Exercise goal
Substitute "Show" for every "Open" in the listing below, and write out the whole listing again with nothing else changed.

[Click-target data]
########
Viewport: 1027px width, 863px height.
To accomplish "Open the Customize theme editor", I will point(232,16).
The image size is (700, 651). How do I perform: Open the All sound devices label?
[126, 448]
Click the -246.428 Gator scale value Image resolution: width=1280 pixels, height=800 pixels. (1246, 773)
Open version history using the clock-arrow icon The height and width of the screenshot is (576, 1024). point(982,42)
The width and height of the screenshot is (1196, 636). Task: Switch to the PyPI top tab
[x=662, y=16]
########
Task result
Viewport: 1027px width, 863px height.
To accomplish "Show the Customize theme editor", I will point(232,16).
The image size is (700, 651). How do I perform: Show the All sound devices label?
[126, 448]
Click the -246.428 Gator scale value Image resolution: width=1280 pixels, height=800 pixels. (1246, 773)
Show version history using the clock-arrow icon The height and width of the screenshot is (576, 1024). point(982,42)
The width and height of the screenshot is (1196, 636). Task: Switch to the PyPI top tab
[x=662, y=16]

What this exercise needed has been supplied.